*** Opening of DATASET EXTRACT ***

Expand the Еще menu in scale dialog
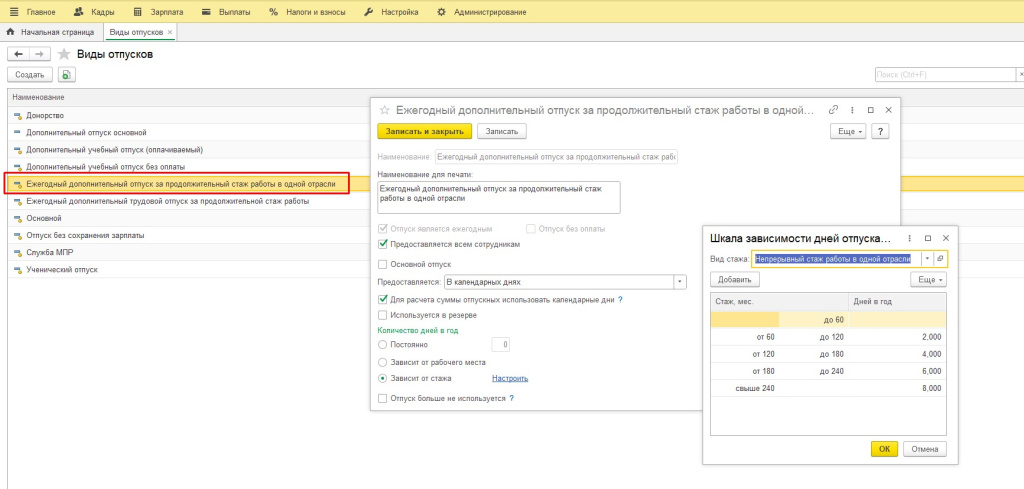 (x=929, y=280)
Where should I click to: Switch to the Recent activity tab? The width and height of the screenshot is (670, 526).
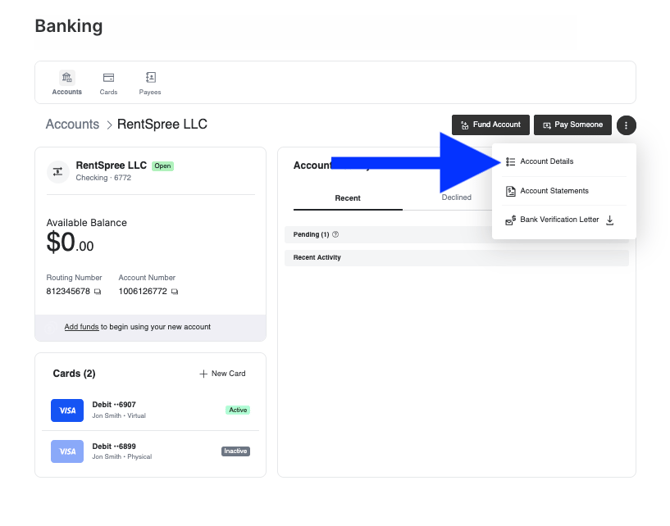[348, 198]
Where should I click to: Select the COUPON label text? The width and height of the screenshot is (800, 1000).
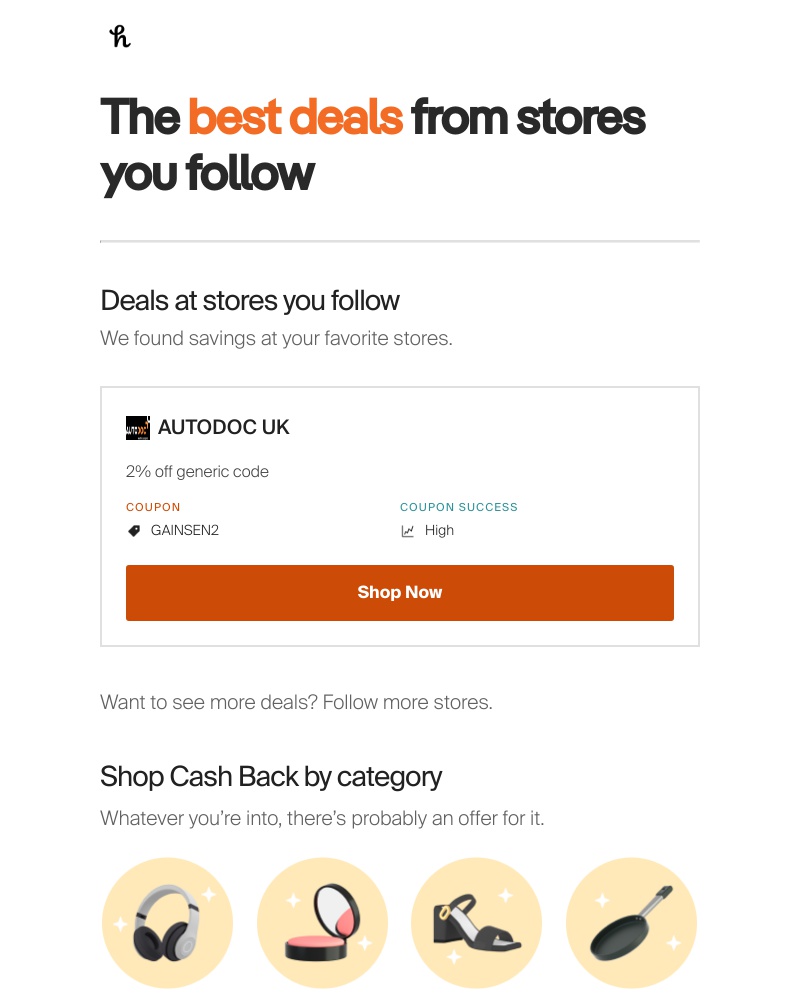pyautogui.click(x=153, y=507)
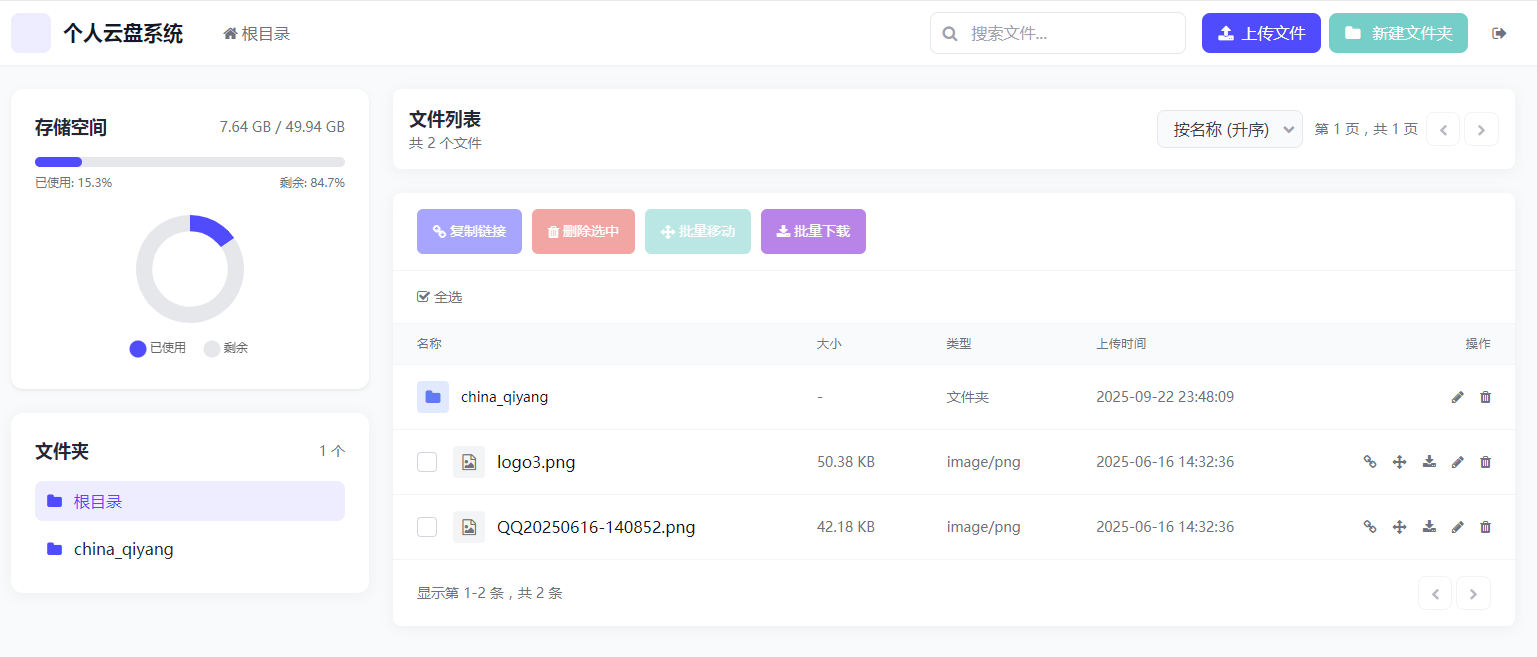Download QQ20250616-140852.png via row icon
Image resolution: width=1537 pixels, height=657 pixels.
[1429, 527]
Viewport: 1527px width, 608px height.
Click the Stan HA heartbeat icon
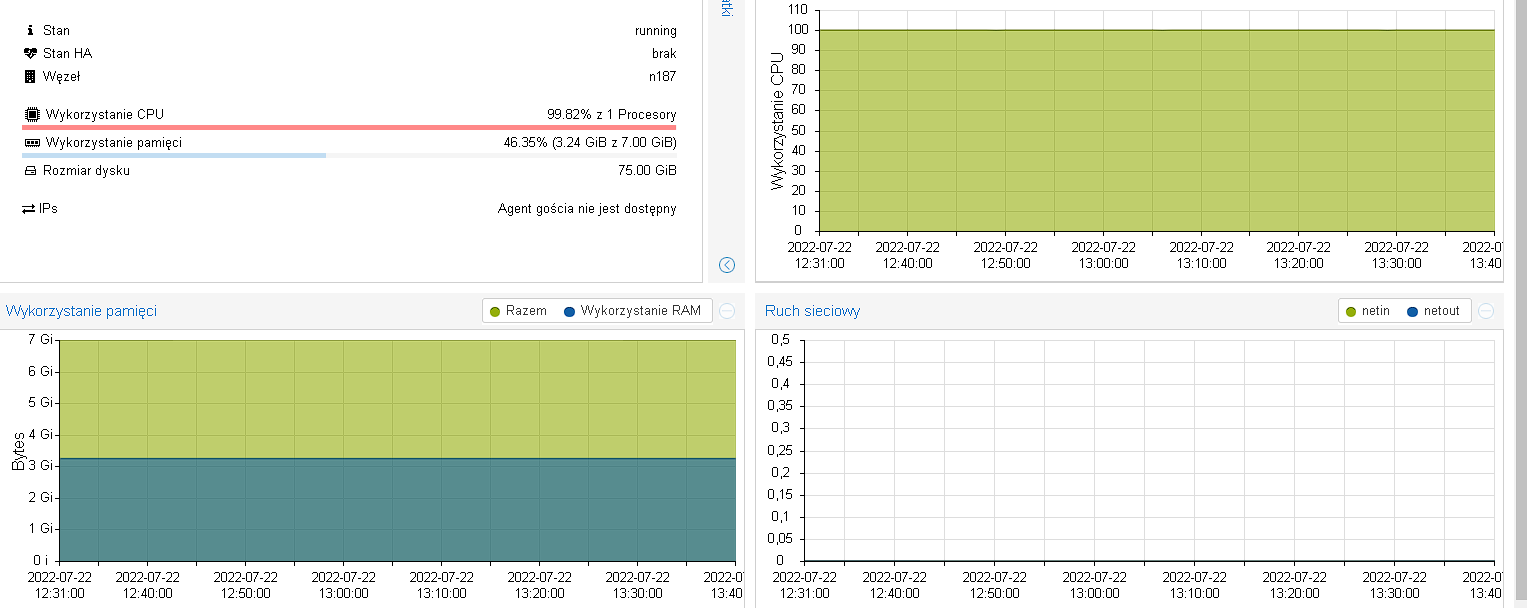30,54
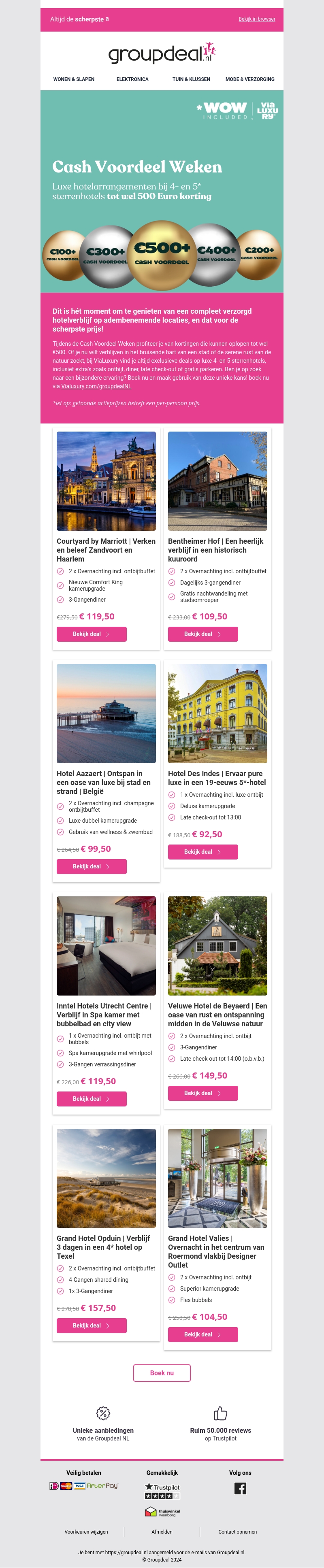Go to Tuin & Klussen category

point(191,79)
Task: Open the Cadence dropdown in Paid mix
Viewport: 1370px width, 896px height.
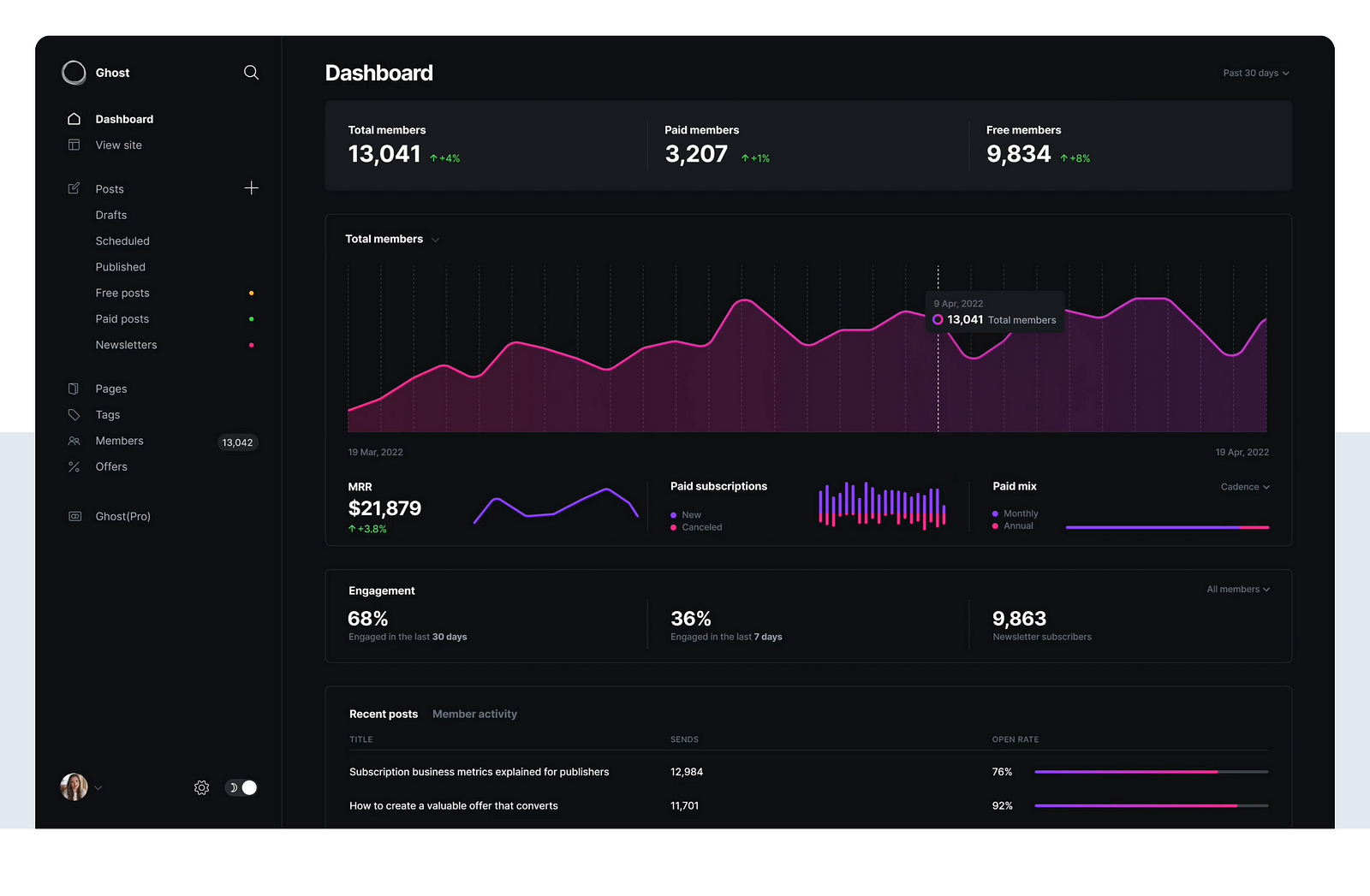Action: (x=1245, y=487)
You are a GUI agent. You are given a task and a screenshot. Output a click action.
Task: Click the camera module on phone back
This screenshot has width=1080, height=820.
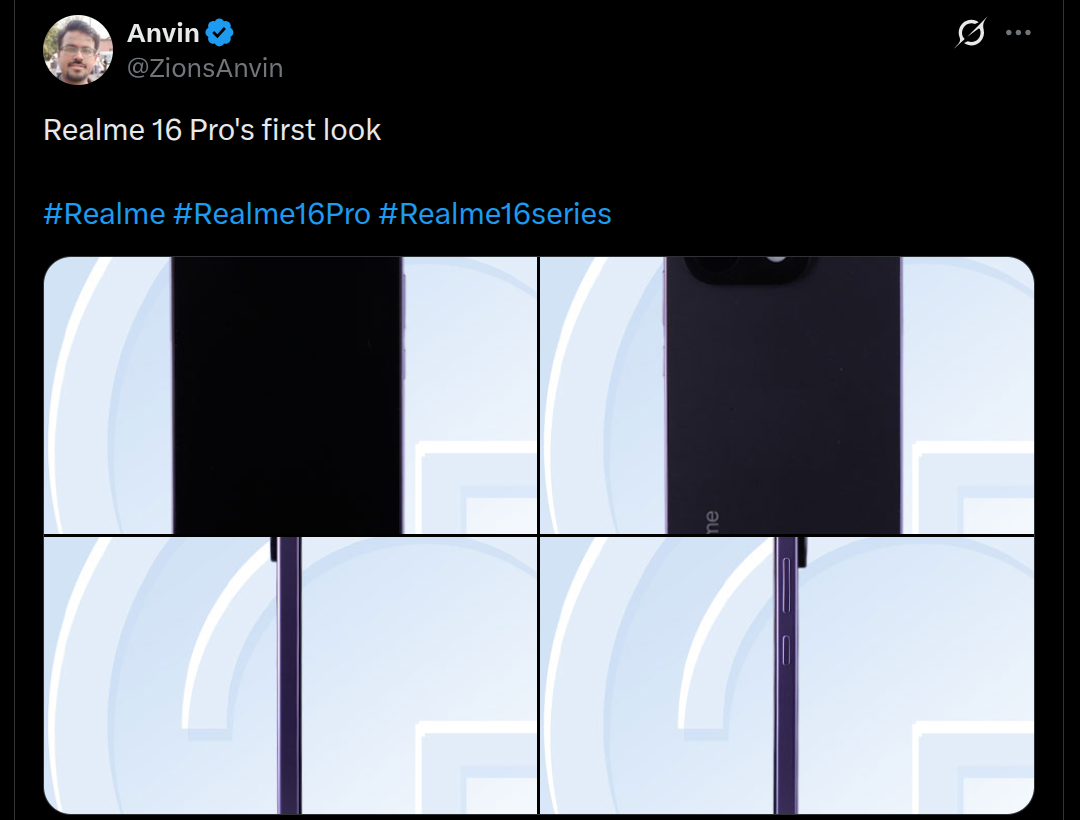pyautogui.click(x=750, y=271)
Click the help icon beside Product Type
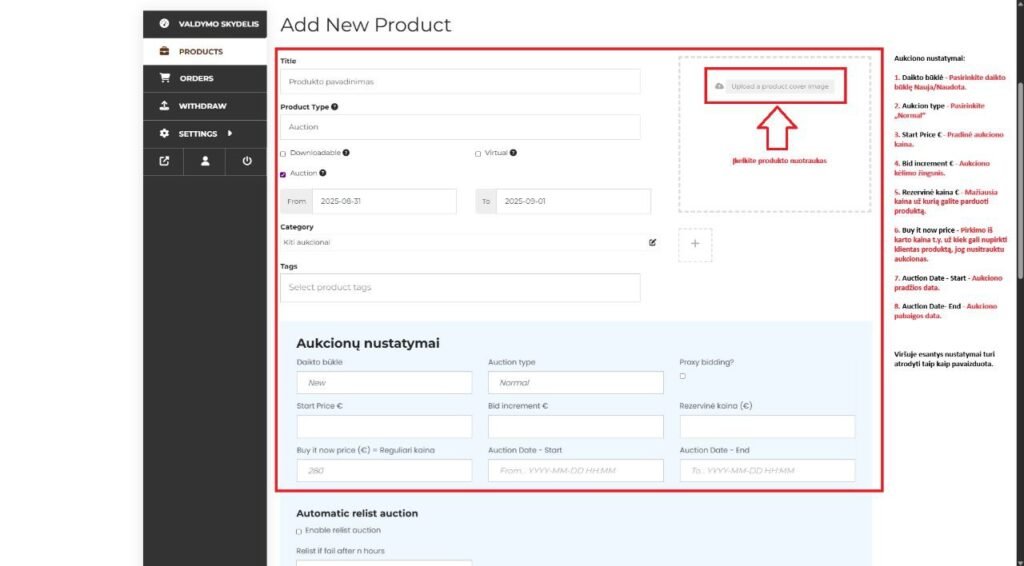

*** Close of DATASET EXTRACT ***

## INSTRUCTIONS TO FOLLOW:
Return the entries above exactly, skipping any images.

## ANSWER SECTION:
Expand the Еще menu in scale dialog
 (x=929, y=280)
Where should I click to: Switch to the Recent activity tab? The width and height of the screenshot is (670, 526).
[348, 198]
Where should I click to: Select the COUPON label text? The width and height of the screenshot is (800, 1000).
pyautogui.click(x=153, y=507)
Download QQ20250616-140852.png via row icon
Image resolution: width=1537 pixels, height=657 pixels.
[1429, 527]
Viewport: 1527px width, 608px height.
Click the Stan HA heartbeat icon
30,54
Go to Tuin & Klussen category

point(191,79)
Task: Open the Cadence dropdown in Paid mix
Viewport: 1370px width, 896px height.
Action: (x=1245, y=487)
You are a GUI agent. You are given a task and a screenshot. Output a click action.
Task: Click the camera module on phone back
This screenshot has width=1080, height=820.
pyautogui.click(x=750, y=271)
Click the help icon beside Product Type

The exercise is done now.